## [EXERCISE]
Reproduce everything from the start of the material down to the line containing "29, 816, 43)", with both ends included.
◆ ◆ ◆ ◆
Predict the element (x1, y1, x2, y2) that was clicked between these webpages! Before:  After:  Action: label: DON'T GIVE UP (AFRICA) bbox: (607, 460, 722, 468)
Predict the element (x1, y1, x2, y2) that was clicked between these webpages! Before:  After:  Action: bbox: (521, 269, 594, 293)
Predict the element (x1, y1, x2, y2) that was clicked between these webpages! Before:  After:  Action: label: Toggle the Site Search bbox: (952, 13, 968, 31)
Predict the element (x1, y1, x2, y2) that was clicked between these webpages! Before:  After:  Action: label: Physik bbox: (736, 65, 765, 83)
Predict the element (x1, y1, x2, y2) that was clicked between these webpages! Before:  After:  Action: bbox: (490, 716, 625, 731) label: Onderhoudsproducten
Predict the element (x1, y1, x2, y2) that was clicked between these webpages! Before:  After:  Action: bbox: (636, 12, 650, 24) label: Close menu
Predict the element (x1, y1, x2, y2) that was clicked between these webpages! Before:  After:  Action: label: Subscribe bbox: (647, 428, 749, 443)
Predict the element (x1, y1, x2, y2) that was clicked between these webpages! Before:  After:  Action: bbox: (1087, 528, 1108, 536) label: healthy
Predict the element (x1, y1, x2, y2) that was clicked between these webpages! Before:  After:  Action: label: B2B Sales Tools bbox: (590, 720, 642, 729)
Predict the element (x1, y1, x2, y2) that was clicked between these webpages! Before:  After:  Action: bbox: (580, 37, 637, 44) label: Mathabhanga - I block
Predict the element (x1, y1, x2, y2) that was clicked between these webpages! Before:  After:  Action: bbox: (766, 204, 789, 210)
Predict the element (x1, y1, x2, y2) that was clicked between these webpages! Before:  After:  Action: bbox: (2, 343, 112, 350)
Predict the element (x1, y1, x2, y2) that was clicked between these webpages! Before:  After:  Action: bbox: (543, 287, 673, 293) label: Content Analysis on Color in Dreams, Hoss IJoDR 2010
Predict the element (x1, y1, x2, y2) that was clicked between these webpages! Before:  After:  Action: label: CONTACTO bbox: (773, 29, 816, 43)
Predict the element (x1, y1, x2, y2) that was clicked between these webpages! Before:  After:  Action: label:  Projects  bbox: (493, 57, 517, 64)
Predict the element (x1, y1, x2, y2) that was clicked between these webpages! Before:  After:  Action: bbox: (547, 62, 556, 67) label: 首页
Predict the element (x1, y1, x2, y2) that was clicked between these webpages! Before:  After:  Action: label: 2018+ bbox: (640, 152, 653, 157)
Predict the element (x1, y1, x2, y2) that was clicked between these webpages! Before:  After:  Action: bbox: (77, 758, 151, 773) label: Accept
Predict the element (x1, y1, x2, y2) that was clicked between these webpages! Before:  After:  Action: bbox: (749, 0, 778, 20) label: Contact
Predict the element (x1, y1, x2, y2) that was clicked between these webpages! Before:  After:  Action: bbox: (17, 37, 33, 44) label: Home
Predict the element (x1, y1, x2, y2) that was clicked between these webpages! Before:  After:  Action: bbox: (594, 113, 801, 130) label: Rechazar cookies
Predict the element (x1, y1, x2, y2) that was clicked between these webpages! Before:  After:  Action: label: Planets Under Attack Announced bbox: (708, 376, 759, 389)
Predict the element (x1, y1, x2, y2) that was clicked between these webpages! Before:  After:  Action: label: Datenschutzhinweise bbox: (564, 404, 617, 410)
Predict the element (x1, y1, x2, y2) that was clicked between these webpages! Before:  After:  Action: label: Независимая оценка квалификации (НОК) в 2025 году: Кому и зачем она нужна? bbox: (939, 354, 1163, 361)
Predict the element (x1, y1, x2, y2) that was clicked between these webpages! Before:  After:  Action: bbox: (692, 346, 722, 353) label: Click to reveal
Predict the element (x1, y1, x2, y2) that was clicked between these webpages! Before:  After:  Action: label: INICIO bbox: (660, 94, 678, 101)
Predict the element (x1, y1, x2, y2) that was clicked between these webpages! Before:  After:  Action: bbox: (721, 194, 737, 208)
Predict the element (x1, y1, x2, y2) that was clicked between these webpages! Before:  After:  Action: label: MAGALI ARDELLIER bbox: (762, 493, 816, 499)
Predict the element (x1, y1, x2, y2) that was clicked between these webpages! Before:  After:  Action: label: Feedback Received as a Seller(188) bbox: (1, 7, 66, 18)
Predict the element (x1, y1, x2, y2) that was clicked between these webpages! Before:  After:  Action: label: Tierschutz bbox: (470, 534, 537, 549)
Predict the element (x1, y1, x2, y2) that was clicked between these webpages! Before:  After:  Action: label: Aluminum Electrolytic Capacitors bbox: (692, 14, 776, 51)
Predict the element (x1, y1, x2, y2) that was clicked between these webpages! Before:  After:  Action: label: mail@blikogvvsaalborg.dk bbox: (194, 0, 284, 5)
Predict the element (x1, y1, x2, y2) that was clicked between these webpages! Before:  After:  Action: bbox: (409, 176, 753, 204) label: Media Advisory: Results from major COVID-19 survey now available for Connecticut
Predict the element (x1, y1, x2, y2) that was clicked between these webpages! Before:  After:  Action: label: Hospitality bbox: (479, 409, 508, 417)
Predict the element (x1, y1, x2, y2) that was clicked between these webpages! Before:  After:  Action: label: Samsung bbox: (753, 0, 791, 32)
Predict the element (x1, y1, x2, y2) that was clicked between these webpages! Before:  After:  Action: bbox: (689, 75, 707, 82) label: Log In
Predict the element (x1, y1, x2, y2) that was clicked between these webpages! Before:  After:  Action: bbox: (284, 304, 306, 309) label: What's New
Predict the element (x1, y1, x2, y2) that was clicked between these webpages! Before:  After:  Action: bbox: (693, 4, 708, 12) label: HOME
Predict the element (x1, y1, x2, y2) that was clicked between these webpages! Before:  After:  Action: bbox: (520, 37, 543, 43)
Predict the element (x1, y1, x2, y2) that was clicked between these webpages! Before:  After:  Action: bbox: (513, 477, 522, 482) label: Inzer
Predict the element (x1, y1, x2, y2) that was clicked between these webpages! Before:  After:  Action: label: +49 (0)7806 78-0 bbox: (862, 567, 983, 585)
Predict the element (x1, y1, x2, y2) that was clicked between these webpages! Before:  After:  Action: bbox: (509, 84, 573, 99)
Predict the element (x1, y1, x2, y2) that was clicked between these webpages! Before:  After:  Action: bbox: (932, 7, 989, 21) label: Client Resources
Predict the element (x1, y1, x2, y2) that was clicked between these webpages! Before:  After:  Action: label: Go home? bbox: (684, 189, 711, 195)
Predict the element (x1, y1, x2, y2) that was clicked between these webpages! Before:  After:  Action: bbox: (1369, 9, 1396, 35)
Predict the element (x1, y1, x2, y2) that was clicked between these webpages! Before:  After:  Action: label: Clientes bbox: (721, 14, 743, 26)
◆ ◆ ◆ ◆
## [SOLUTION BELOW]
Predict the element (x1, y1, x2, y2) that was clicked between these webpages! Before:  After:  Action: label: DON'T GIVE UP (AFRICA) bbox: (607, 460, 722, 468)
Predict the element (x1, y1, x2, y2) that was clicked between these webpages! Before:  After:  Action: bbox: (521, 269, 594, 293)
Predict the element (x1, y1, x2, y2) that was clicked between these webpages! Before:  After:  Action: label: Toggle the Site Search bbox: (952, 13, 968, 31)
Predict the element (x1, y1, x2, y2) that was clicked between these webpages! Before:  After:  Action: label: Physik bbox: (736, 65, 765, 83)
Predict the element (x1, y1, x2, y2) that was clicked between these webpages! Before:  After:  Action: bbox: (490, 716, 625, 731) label: Onderhoudsproducten
Predict the element (x1, y1, x2, y2) that was clicked between these webpages! Before:  After:  Action: bbox: (636, 12, 650, 24) label: Close menu
Predict the element (x1, y1, x2, y2) that was clicked between these webpages! Before:  After:  Action: label: Subscribe bbox: (647, 428, 749, 443)
Predict the element (x1, y1, x2, y2) that was clicked between these webpages! Before:  After:  Action: bbox: (1087, 528, 1108, 536) label: healthy
Predict the element (x1, y1, x2, y2) that was clicked between these webpages! Before:  After:  Action: label: B2B Sales Tools bbox: (590, 720, 642, 729)
Predict the element (x1, y1, x2, y2) that was clicked between these webpages! Before:  After:  Action: bbox: (580, 37, 637, 44) label: Mathabhanga - I block
Predict the element (x1, y1, x2, y2) that was clicked between these webpages! Before:  After:  Action: bbox: (766, 204, 789, 210)
Predict the element (x1, y1, x2, y2) that was clicked between these webpages! Before:  After:  Action: bbox: (2, 343, 112, 350)
Predict the element (x1, y1, x2, y2) that was clicked between these webpages! Before:  After:  Action: bbox: (543, 287, 673, 293) label: Content Analysis on Color in Dreams, Hoss IJoDR 2010
Predict the element (x1, y1, x2, y2) that was clicked between these webpages! Before:  After:  Action: label: CONTACTO bbox: (773, 29, 816, 43)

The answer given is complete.